The lobby of the Grand Union Hotel was more sumptuous than any room I had ever been in. Comfortable chairs and sofas were placed around the spacious room such that small groups could converse pleasantly and a gentleman alone could enjoy a newspaper without interruption. During the day large windows let in the daylight; at night lamps were lit on every table and overhead a crystal chandelier poured light throughout the room. And it all was reflected from large mirrors on two of the walls. Artwork and tapestries hung from another wall. Exotic potted plants in large pots were positioned around the room; a grandfather clock sonorously chimed the hour, brass trays on marble pedestals caught the ashes of imported cigars sold at a counter nearby. A man could spend time ensconced in a room such as this and believe to his soul that all was right with the world.
Mirabile was to meet me there that night. She did not say when, so after dinner, I went to the lobby and purchased a local newspaper as well as one from New York City. I would read until she arrived. She had been impressed by my new suit. She thought me wealthy now and that, no doubt, was the reason she agreed to meet me. That did not bother me; why would she want anything less? I would continue to play the rich man until my money ran out. There would be time enough for truth later.

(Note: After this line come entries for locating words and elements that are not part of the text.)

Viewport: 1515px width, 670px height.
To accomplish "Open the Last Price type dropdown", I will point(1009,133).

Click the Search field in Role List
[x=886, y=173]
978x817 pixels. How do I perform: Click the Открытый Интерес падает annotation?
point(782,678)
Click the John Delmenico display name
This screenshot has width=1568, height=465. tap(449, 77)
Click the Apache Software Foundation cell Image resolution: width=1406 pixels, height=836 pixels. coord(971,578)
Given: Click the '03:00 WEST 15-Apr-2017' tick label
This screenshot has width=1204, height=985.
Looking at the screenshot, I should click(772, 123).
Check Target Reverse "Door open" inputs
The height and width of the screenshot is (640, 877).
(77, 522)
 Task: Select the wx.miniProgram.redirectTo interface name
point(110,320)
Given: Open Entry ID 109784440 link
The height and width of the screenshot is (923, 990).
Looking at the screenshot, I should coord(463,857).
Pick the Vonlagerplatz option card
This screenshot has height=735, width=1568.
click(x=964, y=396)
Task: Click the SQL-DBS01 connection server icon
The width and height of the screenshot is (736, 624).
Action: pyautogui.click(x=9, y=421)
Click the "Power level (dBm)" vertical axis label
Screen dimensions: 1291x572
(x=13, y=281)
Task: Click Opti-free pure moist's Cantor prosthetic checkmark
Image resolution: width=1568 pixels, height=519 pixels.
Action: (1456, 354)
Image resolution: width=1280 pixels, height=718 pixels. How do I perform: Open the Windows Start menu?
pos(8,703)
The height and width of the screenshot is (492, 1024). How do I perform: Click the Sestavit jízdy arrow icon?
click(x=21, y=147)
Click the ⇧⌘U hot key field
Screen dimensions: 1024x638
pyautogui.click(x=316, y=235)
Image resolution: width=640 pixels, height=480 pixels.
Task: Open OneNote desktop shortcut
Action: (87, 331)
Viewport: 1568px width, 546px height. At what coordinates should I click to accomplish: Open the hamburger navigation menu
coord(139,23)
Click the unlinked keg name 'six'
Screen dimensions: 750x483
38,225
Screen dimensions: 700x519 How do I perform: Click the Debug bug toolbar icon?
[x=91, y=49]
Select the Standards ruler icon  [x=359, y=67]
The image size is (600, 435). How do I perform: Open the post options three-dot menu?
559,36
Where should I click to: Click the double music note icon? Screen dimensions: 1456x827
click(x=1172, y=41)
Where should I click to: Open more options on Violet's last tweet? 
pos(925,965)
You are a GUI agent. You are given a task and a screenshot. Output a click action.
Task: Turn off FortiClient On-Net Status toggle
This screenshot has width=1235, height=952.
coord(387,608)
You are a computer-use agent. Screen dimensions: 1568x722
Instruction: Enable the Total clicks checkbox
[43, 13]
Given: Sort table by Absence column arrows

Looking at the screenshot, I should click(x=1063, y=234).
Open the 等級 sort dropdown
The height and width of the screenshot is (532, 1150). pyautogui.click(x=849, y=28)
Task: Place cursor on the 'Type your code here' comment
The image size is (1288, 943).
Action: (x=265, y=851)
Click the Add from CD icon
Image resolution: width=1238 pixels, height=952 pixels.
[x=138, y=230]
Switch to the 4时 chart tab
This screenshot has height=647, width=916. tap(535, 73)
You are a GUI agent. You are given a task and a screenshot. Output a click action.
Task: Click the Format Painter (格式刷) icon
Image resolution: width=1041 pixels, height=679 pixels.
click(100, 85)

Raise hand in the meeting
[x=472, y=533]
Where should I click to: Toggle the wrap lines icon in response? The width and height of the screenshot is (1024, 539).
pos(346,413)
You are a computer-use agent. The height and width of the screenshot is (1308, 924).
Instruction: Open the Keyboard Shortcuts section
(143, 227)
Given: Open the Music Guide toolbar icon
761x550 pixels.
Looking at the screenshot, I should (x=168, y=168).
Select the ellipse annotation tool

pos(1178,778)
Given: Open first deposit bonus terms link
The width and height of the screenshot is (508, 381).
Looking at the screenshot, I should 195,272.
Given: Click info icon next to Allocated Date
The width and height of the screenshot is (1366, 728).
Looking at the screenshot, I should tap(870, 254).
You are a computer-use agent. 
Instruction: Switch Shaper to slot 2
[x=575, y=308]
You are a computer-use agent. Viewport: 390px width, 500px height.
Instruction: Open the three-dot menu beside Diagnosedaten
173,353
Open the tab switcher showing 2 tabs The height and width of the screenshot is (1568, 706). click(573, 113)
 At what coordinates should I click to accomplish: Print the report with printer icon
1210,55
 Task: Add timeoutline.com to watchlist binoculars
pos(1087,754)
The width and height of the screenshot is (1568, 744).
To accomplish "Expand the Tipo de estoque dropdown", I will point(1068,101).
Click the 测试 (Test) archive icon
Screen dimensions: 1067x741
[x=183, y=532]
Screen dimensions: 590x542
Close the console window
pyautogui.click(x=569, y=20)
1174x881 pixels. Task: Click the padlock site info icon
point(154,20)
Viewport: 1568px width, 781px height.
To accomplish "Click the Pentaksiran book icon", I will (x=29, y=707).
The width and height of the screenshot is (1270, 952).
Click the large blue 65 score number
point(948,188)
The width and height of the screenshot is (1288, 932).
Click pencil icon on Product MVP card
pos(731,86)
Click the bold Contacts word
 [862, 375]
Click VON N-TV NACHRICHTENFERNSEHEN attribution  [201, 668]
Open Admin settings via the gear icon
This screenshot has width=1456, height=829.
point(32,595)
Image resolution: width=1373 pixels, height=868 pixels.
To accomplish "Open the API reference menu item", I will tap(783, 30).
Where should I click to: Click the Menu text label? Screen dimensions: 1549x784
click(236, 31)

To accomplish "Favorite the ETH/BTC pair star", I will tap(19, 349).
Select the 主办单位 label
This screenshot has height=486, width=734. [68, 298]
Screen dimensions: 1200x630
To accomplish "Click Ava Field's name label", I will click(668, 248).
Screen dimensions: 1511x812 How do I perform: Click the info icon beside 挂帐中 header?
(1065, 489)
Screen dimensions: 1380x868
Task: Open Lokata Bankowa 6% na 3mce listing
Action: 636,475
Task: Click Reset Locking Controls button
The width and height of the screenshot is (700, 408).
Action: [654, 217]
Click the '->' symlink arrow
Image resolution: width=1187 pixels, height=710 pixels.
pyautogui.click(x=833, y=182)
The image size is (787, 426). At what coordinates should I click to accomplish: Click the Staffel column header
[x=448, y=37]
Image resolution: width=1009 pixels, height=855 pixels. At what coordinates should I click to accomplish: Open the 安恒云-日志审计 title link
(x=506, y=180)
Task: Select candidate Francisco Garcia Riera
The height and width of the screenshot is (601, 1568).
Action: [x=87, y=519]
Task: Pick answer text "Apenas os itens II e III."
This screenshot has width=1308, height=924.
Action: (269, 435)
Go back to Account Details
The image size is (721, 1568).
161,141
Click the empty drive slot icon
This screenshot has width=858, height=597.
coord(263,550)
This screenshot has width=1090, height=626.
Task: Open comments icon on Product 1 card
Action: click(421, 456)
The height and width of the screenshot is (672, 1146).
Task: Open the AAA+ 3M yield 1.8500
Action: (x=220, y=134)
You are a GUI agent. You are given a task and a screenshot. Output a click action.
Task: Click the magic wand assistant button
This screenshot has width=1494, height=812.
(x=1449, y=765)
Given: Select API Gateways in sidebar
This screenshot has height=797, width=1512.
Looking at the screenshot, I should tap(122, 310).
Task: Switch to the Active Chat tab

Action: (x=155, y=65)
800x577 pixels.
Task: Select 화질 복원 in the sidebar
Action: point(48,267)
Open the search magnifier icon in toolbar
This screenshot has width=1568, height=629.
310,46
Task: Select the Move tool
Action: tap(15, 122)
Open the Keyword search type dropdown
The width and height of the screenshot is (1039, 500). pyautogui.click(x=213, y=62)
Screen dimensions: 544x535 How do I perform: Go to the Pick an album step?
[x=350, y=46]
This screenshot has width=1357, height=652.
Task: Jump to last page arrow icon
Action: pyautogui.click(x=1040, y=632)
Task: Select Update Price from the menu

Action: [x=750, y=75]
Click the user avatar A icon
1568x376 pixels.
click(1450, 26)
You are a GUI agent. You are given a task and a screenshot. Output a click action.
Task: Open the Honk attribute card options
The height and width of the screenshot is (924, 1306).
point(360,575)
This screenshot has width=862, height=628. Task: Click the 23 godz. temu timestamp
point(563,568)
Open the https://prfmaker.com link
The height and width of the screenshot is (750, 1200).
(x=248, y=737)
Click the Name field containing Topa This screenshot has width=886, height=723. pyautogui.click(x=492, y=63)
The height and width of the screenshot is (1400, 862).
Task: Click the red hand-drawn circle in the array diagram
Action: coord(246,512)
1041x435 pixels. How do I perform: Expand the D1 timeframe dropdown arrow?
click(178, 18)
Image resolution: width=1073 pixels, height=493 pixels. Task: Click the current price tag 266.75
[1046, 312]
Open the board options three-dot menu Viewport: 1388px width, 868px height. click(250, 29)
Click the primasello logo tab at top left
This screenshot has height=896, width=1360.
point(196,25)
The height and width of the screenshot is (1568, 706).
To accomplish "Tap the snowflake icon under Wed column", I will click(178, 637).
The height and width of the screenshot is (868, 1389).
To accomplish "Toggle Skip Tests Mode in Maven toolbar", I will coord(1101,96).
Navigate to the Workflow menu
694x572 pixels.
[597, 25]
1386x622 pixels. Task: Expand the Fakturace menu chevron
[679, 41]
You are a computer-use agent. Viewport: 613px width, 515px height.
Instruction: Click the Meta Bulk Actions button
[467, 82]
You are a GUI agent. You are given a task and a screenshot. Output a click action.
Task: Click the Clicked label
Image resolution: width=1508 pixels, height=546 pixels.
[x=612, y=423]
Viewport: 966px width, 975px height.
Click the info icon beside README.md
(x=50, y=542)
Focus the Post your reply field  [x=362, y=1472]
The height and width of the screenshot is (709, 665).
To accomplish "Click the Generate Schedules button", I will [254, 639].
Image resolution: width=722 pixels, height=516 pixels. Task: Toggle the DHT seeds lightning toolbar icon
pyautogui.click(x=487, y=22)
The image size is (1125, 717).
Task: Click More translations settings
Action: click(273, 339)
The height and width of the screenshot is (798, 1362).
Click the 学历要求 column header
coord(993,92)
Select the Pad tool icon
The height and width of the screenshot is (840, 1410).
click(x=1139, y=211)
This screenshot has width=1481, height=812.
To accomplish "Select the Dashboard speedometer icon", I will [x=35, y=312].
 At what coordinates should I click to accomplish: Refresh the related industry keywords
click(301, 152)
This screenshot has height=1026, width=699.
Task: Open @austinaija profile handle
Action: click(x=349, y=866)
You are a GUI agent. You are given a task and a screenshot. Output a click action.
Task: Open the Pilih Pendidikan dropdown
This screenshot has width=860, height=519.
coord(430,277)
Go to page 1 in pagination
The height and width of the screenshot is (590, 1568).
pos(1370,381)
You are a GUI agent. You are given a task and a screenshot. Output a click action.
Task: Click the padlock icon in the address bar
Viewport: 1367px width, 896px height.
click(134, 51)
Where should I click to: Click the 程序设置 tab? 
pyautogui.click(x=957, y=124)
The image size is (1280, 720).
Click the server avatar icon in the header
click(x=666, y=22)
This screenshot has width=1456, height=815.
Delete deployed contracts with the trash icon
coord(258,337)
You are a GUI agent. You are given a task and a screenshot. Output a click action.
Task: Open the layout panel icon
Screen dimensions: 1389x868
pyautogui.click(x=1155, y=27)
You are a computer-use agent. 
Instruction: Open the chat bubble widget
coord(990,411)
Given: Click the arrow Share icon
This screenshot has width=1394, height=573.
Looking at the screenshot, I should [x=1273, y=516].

I had never seen Mirabile dressed so splendidly. As she entered the lobby, the long, flowing skirt of her pale blue dress accentuated the grace of her movements. Over her bare shoulders, she wore a shawl of white lace and on her head a dainty lace-trimmed bonnet. I rose as she approached me. I longed to pull her close to me, into a tight embrace, then shower her with kisses. Instead, I gently shook her hand.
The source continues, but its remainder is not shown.